Despite its protestations, New York cannot fairly compare its law to a First Amendment permissible time, place, or manner restriction. Consider the right to assemble in protest. It is limited on its own terms as a “right of the people peaceably to assemble.” Therefore, restrictions intended to limit the threat of unrest caused by assembly affect only the conduct least protected by the First Amendment—violent riots—while leaving the core of the assembly right untouched. By contrast, New York’s public-carry regime strikes at the very core of the right to bear arms for self-defense, severely limiting it in those areas where firearms are most necessary. For that reason, it should not be considered a close analogue of any permissible time, place, and manner restriction on First Amendment activity.
For the same reasons, the Second Amendment right—in Bruen, the right to “bear Arms”—resists a mechanical application of the familiar tiers of scrutiny, as then-Judge Kavanaugh explained in his Heller II dissent. Scrutiny analysis is intuitively easy to understand: Courts examine the governmental interest asserted and the degree of fit required. The more exacting the scrutiny, the more important the government interest must be, and the tighter the fit must be. Therefore, the strictness of scrutiny selected reflects the court’s value judgment about the importance of the governmental interest compared to the individual right asserted.
To see how this normally plays out, let’s return to the example of peaceful assembly. As the threat of violence at a given protest increases, the government’s interest in protecting the peace increases and the people’s right to assemble decreases. So, a regulation imposing a midnight curfew would likely meet intermediate scrutiny if research showed that the risk of violence increases dramatically in the early hours of the morning.

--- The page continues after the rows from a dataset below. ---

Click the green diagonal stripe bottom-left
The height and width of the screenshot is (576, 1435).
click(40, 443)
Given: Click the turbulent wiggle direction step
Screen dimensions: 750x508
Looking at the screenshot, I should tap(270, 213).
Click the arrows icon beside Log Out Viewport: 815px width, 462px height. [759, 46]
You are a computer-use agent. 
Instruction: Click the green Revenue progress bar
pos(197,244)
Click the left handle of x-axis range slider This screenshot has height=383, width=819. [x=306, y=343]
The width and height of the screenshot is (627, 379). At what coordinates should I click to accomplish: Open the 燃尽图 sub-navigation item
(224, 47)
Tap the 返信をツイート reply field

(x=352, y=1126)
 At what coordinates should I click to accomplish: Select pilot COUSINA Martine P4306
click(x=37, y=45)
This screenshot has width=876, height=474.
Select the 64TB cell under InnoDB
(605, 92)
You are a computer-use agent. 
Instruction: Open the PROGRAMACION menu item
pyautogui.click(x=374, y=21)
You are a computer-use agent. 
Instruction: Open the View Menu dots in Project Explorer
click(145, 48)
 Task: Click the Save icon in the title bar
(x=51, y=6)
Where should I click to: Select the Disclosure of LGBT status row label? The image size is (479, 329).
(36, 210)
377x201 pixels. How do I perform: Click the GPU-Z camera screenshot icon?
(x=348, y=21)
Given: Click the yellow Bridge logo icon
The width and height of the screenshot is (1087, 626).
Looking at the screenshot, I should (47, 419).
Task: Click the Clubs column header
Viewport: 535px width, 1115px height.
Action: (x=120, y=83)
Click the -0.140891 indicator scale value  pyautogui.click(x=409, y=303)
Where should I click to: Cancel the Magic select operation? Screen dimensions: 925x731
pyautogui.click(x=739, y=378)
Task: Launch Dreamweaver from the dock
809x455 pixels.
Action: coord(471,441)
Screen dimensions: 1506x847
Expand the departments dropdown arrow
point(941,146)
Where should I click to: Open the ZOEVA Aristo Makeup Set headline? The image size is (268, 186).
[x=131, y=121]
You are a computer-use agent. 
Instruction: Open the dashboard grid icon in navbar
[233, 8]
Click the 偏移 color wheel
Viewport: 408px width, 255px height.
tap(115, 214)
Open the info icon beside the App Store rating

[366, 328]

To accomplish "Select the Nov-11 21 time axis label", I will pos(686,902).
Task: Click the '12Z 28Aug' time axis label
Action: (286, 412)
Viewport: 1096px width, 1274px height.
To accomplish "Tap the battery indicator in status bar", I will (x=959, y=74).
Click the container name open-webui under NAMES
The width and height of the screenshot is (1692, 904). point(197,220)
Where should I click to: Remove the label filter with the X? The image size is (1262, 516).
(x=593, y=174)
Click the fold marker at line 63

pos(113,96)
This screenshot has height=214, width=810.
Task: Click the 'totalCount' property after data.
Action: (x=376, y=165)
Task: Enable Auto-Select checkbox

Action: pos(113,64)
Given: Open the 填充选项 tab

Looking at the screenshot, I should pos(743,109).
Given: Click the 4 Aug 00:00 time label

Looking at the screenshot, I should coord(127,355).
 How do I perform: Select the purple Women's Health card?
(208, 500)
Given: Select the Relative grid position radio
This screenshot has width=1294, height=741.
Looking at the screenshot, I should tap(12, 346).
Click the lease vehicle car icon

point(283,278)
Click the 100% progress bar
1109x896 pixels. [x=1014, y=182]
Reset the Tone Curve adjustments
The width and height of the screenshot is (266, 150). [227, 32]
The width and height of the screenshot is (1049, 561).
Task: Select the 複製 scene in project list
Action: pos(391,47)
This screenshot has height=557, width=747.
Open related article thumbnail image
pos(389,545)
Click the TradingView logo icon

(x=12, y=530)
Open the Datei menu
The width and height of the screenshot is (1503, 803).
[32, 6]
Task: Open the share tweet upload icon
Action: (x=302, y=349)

Now consider how the same analysis might be applied to New York’s licensing regime. New York is more likely to grant “unrestricted” licenses—licenses that allow citizens to carry in areas frequented by the general public—to residents of rural areas than to residents of urban areas. The necessary effect? Those who are the most likely to need a handgun for their self-defense are unable to carry one.
Despite this, New York’s briefing dutifully plods through the intermediate scrutiny analysis. First, it (fairly) represents its “profound interests” in “promoting public safety and preventing gun violence.” Then, to meet the fit requirement, it cites research showing that public carry restrictions lower rates of gun-related homicides. But, because of the nature of the self-defense right recognized in Heller, the petitioners argue New York strikes at the very core of the Second Amendment right to satisfy its interest in safety. As a result, any court’s attempt to apply scrutiny must find a way around the fact that both the state’s and the individual’s equities weigh in the same direction.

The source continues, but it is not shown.